After a difficult start to the year, in its mid-year outlook, Citi Global Wealth Investments has predicted that bonds will bounce back and it warns investors against sitting on excess cash due to the repercussions of inflation.
Highlighting key predictions for 2022 and beyond, Jim O’Donnell, CEO of Citi Global Wealth, believes that if the consumer market remains strong and the Fed moderates its aggressive stance against inflation, global equities and bonds could make modest gains for the rest of 2022.
The firm believes that the worst of US consumer price inflation has passed, with a decline to around 3.5 per cent likely in 2023.
O’Donnell warns investors against stockpiling cash, and emphasizes the importance of being fully invested in a globally diversified allocation. Among the potential opportunities he currently sees is fixed income.

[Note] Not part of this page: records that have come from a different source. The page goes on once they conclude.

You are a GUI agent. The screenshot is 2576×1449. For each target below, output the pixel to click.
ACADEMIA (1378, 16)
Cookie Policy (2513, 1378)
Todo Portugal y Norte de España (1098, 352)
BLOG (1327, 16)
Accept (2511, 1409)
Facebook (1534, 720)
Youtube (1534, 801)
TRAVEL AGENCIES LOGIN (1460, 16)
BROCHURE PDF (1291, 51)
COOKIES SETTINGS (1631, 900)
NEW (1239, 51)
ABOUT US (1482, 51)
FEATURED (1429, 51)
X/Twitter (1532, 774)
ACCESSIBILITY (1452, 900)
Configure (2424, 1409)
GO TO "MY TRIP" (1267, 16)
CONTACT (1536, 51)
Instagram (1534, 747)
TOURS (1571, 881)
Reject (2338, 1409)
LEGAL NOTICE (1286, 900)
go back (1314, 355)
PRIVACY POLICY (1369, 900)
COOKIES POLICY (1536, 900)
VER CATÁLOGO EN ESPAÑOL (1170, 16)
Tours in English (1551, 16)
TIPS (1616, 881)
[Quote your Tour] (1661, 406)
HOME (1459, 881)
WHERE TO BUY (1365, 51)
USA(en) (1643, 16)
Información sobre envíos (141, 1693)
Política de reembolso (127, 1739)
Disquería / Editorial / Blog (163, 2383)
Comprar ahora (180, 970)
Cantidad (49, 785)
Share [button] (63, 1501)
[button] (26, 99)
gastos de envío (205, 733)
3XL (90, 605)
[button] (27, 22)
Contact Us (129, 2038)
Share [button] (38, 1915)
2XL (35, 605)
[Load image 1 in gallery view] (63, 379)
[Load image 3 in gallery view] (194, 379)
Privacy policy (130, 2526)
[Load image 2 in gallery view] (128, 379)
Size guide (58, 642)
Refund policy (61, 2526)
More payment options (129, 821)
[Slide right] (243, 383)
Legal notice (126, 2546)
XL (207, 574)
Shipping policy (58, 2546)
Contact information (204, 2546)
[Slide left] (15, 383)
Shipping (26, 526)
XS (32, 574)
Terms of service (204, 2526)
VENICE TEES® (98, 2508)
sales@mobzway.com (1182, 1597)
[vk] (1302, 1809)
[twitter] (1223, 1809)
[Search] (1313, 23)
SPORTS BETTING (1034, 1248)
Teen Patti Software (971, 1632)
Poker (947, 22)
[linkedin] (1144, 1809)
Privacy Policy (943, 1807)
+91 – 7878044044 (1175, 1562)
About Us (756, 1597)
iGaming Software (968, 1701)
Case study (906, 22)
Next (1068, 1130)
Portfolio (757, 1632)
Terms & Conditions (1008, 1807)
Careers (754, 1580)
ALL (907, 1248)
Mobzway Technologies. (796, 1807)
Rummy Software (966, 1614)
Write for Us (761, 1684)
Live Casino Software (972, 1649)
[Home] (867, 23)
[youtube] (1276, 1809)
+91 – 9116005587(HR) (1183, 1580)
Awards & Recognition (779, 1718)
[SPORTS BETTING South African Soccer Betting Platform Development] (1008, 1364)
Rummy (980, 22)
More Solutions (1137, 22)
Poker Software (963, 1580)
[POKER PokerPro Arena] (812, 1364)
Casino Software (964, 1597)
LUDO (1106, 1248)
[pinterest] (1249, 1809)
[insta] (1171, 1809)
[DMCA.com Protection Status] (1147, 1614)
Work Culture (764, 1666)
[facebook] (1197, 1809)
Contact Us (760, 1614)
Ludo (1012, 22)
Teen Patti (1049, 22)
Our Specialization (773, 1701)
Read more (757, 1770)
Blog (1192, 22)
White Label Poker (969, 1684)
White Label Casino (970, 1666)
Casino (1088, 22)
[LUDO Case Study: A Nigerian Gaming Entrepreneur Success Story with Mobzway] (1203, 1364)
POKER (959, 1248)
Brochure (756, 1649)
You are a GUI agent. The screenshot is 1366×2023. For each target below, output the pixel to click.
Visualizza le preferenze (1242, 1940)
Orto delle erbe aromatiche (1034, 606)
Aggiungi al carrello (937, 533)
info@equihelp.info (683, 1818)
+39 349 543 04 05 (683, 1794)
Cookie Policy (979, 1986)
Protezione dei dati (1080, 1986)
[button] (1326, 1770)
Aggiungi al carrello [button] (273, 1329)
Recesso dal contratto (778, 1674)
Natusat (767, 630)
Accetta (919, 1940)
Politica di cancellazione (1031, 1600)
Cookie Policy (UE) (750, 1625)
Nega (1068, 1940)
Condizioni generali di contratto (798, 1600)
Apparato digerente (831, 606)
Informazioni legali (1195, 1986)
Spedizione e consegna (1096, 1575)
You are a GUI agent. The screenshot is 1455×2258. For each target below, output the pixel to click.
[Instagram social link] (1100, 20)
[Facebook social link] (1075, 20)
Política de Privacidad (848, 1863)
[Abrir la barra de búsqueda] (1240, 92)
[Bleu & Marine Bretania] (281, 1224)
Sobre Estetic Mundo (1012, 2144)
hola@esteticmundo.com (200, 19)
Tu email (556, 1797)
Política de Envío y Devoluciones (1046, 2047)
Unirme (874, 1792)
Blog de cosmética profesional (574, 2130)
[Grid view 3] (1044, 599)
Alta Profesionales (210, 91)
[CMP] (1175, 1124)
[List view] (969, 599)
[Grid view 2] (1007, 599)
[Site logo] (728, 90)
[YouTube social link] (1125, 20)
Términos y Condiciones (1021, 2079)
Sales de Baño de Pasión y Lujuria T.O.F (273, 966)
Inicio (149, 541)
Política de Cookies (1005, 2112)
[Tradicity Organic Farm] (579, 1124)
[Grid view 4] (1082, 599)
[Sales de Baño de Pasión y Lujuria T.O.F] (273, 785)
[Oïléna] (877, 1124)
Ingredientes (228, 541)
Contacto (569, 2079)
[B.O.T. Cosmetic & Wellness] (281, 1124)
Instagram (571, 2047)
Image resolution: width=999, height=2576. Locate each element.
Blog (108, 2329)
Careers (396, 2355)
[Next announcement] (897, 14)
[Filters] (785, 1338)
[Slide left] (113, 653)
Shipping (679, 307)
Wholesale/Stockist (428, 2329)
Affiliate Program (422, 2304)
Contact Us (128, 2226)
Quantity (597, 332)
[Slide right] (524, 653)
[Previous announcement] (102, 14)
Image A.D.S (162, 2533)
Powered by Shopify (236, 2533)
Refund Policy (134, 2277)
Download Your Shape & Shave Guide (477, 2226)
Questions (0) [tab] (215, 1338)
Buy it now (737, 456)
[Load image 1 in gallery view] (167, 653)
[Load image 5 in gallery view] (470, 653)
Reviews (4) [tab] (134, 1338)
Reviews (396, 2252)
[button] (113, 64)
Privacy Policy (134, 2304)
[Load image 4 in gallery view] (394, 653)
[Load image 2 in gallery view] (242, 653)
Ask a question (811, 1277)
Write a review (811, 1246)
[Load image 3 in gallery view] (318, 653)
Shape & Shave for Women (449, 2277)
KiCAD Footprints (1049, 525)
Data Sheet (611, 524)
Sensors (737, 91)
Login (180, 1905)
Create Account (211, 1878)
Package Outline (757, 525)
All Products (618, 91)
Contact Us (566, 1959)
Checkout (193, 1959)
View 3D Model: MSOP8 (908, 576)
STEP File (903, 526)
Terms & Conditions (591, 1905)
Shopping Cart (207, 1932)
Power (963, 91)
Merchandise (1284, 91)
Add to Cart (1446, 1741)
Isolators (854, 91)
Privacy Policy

“Bonds have suffered a brutal run in early 2022 on monetary tightening fears,” he said. “After the sharp rise in yields, we believe many high-quality bonds at today’s interest rate levels can again produce portfolio income and diversify portfolio risk,” he added. Municipal bonds, US investment grade bonds, US preferred securities and select emerging market US dollar denominated bonds are all attractive at these levels.
Global economic power meanwhile continues to shift from West to East, driven by Asia’s urbanization, expansion of the middle class and advancements in home-grown technologies, the firm said. The Ukraine conflict has increased the rivalry between the G2 powers: China and the US. Citi believes that this dynamic will continue to create return and diversification potential.
Despite tough rhetoric, Citi sees US-China relations remaining steady for the rest of 2022. Against the backdrop of Asia’s rise, the increasing struggle between the G2 powers may benefit Southeast Asian economies and markets, the firm added. A Chinese economic recovery later in 2022 could also see a bounce in its depressed financial markets. Among the areas Citi finds most attractive are those linked to economic reopening, and green energy, more broadly. Across Southeast Asia, Citi favors investments linked to tourism, natural resources and industrial diversification away from China
The firm also believes that recent events have emphasized the economic and national security risks of being reliant on fossil fuels. Over time, Citi expects the transition to create potential opportunities for portfolios and acceleration in alternatives as a result.
Finally, Citi sees a long-term case for digital disruptors, saying that investors should seek it in their portfolios. Amid the weakness in digital disruptors’ equities in 2022, Citi sees potential for adding portfolio holdings through selective exposure to cybersecurity, including cloud, identity and data security, as well as to leaders in the payments sub-sector. Payments remain a key focus within fintech, where profitability and higher dividend yields are more typical, the firm said. For suitable investors, Citi favors digitalization-related strategies from venture capital, growth equity and hedge fund managers.
Citi Global Wealth Investment is a single, integrated platform, serving clients across the wealth continuum, from the affluent segment to ultra-high net worth individuals.